Pope Benedict, celebrating a stadium Mass for 45,000 people, yesterday acknowledged that the US paedophile priests scandal had caused "indescribable pain and harm" to victims but asked Catholics to love their pastors.
For the third consecutive day of his trip to the US, Pope Benedict mentioned the scandal that rocked the Church in 2002 and cost US dioceses $2 billion in damages, demonstrating his resolve to deal with the issue and make sure it does not happen again.
"No words of mine can describe the pain and harm inflicted by such abuse," he said in the sermon of a Mass at Nationals Park, a new stadium hosting its first non-baseball event. Advertisements flanking the scoreboard were covered by US flags. A large yellow and white Papal flag fluttered in left field and a Papal seal covered home plate as the Pope said Mass from an altar platform in centre field.
Pope Benedict, who arrived in Washington on Tuesday on his first visit to the US as Pontiff, said the Mass as music from cultures and languages of America's melting pot played.
"It is important that those who have suffered be given loving pastoral attention. Nor can I adequately describe the damage that has occurred within the community of the Church," he said during Mass.
But he said great efforts had been made to deal "honestly and fairly" with the aftermath of the scandal, which broke when it was discovered that priests who had abused children were transferred instead of being defrocked or turned over to police.
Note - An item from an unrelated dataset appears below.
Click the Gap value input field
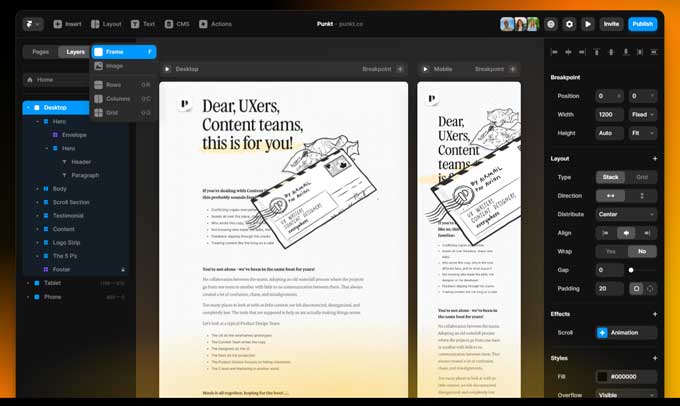The image size is (680, 406). click(609, 270)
Speaking from a towering white and gold altar platform, the Pope asked US Catholics to foster healing and reconciliation with victims and added: "Also, I ask you to love your priests, and to affirm them in the excellent work that they do".
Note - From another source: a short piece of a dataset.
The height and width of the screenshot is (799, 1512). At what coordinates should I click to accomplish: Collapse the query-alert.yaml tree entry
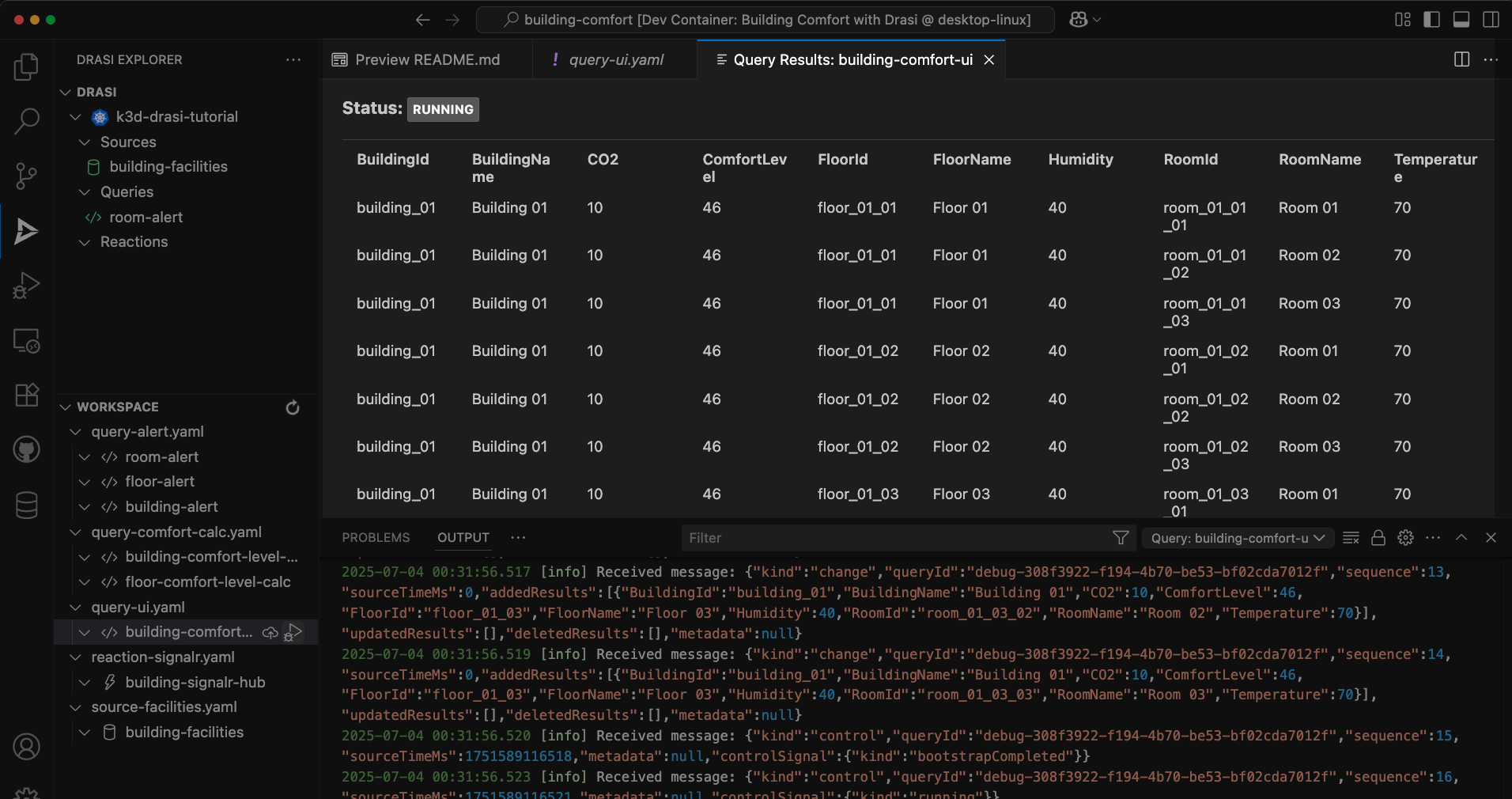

The Church's position has always been that an extremely small number of priests - less than one per cent - were abusers while the overwhelming majority were faithful to their vocation and protected children.
SNAP, the Survivors Network of those Abused by Priests, issued a statement before the Mass, saying they wanted more action from the Pope.
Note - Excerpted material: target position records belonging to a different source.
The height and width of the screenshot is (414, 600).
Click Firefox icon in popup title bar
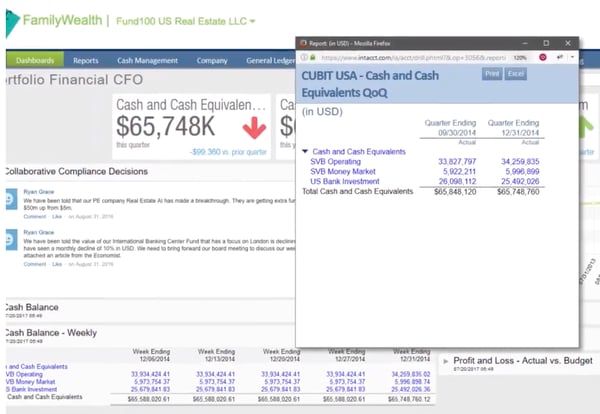coord(303,44)
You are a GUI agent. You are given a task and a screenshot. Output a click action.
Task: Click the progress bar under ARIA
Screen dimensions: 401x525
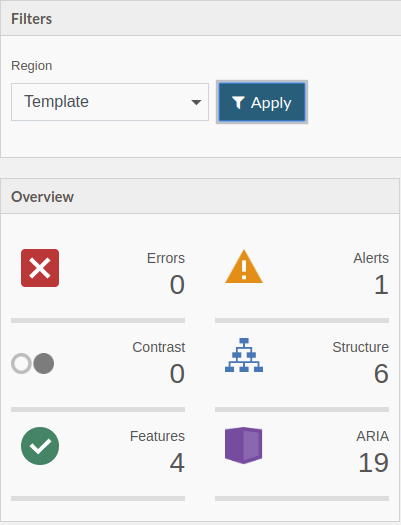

"Despite twice making brief remarks about the church's ongoing child sex abuse and cover up scandal, we've still seen no action. Not one child is safer today because of what the Pope said," said Barbara Dorris of SNAP.
Bill Fay, a Catholic from Rockville, Maryland who attended the Mass, said the scandal had not shaken his faith and that he decided to keep his children in Catholic schools. But he was critical of the way the Church handled the crisis.
"They did a fairly good job of attempting to sweep it under the rug," he told Reuters at the Mass.